Writeback (WB): issued when a Modified line is evicted. RAM is updated; line transitions to Invalid.

Snooping vs. directory protocols: with ≤8 cores, snooping (broadcast on a shared bus) is practical. With ≥8–16 cores, the bus becomes a bottleneck; directory protocols track which cores have a line and send point-to-point messages only to relevant parties. Intel Xeon and AMD EPYC use directory-augmented ring/mesh interconnects.
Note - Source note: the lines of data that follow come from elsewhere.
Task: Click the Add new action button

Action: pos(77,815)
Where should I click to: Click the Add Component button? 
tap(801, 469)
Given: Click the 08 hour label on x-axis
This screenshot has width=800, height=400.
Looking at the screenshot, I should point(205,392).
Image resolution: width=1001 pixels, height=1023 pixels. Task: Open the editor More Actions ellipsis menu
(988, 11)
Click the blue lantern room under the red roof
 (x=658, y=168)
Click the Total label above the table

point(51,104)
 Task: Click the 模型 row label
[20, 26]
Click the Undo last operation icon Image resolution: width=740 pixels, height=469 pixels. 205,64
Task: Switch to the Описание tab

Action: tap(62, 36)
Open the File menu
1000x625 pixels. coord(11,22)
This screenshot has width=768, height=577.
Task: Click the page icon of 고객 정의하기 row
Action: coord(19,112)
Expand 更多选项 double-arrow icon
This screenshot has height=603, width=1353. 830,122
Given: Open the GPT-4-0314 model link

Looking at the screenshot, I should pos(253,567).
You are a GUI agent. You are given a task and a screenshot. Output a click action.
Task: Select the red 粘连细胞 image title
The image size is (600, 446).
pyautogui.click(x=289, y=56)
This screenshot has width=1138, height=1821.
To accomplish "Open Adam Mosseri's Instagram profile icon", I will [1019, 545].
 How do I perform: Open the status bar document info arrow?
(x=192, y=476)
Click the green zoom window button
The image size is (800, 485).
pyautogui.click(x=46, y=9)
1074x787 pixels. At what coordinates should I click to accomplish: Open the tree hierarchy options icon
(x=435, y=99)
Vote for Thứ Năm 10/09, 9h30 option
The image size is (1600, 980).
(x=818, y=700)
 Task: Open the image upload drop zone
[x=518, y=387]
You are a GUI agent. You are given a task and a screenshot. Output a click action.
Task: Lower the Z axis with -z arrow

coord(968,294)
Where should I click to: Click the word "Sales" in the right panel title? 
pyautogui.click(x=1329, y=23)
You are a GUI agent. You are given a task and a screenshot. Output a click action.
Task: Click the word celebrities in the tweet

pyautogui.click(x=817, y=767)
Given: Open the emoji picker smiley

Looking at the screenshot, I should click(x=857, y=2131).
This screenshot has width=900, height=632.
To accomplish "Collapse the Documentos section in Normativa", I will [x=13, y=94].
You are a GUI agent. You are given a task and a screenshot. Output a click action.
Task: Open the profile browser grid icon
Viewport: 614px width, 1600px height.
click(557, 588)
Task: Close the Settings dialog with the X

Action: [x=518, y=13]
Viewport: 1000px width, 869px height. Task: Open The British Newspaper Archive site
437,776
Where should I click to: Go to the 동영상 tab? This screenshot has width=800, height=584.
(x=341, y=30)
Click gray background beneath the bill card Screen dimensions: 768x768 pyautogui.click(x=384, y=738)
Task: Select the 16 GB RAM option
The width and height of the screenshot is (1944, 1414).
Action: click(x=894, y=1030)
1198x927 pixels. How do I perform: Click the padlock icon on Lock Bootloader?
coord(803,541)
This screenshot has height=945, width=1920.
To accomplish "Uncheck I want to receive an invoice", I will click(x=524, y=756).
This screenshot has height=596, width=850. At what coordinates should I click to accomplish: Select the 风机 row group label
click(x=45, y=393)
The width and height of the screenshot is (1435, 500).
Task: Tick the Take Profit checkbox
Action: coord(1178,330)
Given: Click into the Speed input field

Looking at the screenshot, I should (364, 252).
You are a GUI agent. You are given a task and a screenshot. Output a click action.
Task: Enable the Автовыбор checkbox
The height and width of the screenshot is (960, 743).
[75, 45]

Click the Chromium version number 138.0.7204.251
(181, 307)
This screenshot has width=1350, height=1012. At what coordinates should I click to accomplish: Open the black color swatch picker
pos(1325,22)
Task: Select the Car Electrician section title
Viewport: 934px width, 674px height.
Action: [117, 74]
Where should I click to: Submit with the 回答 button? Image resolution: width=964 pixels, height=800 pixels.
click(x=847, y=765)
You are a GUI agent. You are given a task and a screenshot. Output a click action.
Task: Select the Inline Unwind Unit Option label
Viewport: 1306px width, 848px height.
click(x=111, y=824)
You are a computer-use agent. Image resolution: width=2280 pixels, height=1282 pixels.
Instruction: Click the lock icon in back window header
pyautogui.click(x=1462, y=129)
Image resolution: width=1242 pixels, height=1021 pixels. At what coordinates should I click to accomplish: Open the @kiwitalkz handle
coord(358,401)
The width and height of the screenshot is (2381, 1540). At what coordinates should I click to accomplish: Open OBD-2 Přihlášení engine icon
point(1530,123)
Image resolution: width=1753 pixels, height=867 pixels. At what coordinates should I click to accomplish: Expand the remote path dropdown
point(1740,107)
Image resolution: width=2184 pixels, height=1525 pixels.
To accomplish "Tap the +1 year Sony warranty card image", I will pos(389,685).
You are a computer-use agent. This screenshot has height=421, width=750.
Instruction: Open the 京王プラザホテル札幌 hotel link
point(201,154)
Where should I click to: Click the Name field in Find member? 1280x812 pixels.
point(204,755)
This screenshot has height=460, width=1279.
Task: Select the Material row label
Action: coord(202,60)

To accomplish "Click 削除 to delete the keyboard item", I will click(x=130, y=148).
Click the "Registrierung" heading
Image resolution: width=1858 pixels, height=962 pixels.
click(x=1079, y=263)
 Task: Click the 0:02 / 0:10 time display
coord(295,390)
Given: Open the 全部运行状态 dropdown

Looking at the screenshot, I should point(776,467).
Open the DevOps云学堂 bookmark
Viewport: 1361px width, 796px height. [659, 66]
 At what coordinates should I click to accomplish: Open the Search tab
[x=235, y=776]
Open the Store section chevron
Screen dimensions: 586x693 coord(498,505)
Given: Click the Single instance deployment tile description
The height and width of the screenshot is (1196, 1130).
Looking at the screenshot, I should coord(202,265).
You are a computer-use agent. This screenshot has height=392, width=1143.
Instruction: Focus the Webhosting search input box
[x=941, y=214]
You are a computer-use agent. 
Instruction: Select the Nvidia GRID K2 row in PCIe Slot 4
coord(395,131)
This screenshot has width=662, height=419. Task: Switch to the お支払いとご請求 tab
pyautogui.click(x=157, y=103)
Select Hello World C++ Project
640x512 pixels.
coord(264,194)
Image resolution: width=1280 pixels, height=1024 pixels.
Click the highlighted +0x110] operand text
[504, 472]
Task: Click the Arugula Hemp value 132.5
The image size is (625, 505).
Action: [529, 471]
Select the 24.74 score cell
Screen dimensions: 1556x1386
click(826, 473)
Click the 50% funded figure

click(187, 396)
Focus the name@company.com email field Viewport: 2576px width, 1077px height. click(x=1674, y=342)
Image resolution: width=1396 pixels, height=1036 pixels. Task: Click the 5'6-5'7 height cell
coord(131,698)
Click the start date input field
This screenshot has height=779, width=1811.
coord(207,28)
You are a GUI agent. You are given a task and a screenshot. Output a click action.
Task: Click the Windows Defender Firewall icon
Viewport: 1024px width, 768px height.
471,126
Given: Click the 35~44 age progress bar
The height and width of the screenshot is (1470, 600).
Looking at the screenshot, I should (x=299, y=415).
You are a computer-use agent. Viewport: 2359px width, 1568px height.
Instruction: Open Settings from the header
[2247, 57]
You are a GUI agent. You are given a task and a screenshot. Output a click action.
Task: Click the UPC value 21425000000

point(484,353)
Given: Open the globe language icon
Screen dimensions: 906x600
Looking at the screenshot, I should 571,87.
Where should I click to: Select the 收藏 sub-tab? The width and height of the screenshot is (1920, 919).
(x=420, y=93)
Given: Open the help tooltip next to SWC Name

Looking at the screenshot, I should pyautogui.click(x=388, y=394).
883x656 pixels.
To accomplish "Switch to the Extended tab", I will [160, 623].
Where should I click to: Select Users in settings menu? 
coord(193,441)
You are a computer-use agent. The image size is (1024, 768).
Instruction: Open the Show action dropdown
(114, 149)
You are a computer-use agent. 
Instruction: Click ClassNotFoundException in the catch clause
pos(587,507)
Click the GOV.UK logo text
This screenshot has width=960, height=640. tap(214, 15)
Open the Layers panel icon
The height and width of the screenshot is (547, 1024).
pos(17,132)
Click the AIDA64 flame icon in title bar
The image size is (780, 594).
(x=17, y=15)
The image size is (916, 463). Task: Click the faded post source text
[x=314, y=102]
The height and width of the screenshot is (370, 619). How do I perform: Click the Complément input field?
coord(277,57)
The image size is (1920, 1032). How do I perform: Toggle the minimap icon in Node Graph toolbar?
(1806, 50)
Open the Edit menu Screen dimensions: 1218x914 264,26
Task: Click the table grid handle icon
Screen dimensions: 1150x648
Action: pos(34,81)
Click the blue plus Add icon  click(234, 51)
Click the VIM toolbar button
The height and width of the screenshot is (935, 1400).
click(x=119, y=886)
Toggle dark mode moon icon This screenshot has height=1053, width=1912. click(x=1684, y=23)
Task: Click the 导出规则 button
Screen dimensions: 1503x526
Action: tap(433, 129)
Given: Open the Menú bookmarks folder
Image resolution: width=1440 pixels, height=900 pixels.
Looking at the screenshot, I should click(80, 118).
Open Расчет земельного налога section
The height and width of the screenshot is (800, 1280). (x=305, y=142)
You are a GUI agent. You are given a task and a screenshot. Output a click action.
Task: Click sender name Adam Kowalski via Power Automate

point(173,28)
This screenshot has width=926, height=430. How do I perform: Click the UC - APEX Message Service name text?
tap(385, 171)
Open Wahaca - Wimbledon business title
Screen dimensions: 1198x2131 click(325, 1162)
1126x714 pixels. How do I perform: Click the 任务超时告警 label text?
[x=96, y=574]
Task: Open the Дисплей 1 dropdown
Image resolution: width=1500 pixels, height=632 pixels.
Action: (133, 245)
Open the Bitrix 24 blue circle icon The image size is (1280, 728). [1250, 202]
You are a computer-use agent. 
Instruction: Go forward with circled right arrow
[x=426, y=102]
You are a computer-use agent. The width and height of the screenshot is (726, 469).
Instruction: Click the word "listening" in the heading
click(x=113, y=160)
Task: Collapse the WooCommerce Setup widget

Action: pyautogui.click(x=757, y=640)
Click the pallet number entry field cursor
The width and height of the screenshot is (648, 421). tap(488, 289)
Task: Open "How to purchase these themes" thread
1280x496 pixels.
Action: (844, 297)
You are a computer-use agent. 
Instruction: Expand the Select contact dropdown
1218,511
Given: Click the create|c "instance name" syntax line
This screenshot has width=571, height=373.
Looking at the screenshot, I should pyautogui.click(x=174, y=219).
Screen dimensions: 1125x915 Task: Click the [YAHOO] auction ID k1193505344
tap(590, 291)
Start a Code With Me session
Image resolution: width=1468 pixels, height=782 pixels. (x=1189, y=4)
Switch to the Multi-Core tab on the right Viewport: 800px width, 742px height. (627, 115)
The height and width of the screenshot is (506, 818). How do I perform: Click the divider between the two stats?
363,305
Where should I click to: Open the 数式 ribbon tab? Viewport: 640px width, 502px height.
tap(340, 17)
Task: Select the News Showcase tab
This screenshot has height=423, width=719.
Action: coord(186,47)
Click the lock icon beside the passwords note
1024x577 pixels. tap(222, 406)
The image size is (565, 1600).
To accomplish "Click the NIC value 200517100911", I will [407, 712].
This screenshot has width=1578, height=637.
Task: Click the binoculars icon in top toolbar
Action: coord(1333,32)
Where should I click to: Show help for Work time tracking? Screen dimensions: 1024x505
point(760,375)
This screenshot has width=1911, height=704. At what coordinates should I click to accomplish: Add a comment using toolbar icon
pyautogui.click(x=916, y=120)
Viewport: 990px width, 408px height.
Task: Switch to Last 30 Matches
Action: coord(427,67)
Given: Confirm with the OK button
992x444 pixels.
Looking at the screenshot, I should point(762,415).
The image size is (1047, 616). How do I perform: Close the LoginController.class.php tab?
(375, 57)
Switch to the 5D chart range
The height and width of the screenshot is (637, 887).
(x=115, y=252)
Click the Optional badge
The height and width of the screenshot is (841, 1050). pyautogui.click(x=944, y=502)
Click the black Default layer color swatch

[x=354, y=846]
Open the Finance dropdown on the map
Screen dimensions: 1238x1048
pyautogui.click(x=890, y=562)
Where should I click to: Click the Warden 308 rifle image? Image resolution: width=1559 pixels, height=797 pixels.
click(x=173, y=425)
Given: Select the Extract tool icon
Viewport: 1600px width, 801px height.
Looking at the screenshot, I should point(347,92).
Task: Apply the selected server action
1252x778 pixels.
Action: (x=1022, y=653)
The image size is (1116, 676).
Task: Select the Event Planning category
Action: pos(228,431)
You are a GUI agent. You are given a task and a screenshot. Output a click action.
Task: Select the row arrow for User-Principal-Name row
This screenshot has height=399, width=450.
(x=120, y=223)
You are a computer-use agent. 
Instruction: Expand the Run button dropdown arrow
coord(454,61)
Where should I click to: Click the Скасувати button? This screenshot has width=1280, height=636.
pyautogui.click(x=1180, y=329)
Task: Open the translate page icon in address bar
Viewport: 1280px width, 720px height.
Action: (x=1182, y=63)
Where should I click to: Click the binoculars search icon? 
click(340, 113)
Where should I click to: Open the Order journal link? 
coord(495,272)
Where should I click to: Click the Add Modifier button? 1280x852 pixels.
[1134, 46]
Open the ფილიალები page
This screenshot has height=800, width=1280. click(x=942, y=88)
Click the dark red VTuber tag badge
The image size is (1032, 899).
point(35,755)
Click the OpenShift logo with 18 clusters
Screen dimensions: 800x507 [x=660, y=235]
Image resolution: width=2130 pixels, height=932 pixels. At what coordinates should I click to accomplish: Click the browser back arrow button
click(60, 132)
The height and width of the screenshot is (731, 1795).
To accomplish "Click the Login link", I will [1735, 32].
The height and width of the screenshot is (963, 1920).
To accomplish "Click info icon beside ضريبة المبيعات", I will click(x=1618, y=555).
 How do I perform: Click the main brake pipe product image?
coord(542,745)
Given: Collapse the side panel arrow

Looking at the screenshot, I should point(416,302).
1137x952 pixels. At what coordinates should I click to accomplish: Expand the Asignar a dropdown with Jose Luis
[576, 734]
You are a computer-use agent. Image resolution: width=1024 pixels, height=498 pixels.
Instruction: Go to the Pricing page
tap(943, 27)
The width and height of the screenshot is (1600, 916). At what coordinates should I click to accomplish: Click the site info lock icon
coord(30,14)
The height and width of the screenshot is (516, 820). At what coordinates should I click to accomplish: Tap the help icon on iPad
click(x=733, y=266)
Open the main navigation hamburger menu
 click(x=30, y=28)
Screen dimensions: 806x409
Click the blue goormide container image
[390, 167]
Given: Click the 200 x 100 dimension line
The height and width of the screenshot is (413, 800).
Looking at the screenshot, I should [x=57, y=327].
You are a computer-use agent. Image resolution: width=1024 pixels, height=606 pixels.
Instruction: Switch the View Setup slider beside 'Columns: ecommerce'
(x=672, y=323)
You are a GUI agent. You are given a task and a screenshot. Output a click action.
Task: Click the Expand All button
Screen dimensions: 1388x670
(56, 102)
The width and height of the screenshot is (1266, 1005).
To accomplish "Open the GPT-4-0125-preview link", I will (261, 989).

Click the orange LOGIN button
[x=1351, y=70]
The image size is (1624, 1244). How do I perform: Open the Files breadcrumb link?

Why coherence matters to programmers:

False sharing — two cores writing to different variables that share a 64-byte cache line ping-pong the line between caches in Modified state, even though the variables are logically independent. The line transitions M → I → M → I continuously, serialising what should be parallel writes. The fix: pad hot per-thread data to 64-byte boundaries (alignas(64) in C++, #[repr(align(64))] in Rust, @Contended in Java).
Memory model — coherence guarantees per-address consistency but not ordering of operations across different addresses. That ordering — “if I wrote A then B, will you always see B after A?” — is the memory model. TSO (x86), release/acquire (ARM, C++ atomics), sequential consistency each make different guarantees. Memory fences / atomic operations carry the necessary ordering constraints.
Atomic operations — compare_and_swap, fetch_add are coherent by design but more expensive than a normal write because they acquire exclusive ownership of the cache line (Modified state) even when no other cache has it — the bus transaction is mandatory.

Under the Hood

Simulating MESI state transitions for two cores contending on one cache line:

#!/usr/bin/env python3
"""MESI coherence protocol simulation: 2 cores, 1 cache line."""

STATES = {"M": "Modified", "E": "Exclusive", "S": "Shared", "I": "Invalid"}

class MESILine:
    def __init__(self, core_id):
        self.core = core_id
        self.state = "I"

    def __repr__(self):
        return f"Core{self.core}[{self.state}={STATES[self.state]}]"

def read(cores, requester_id):
    req = cores[requester_id]
    others = [c for c in cores if c.core != requester_id]

    # Check if any other core has Modified copy (must write back first)
    for c in others:
        if c.state == "M":
            print(f"  Core{c.core} writes back dirty line (M→S)")
            c.state = "S"

    if req.state == "I":
        # Any core has Shared or Exclusive? → go Shared; else → Exclusive
        shared_exists = any(c.state in ("S", "E") for c in others)
        req.state = "S" if shared_exists else "E"
        for c in others:
            if c.state == "E":
                c.state = "S"  # E→S when another reader joins
        print(f"  Core{requester_id} READ  → {req.state}")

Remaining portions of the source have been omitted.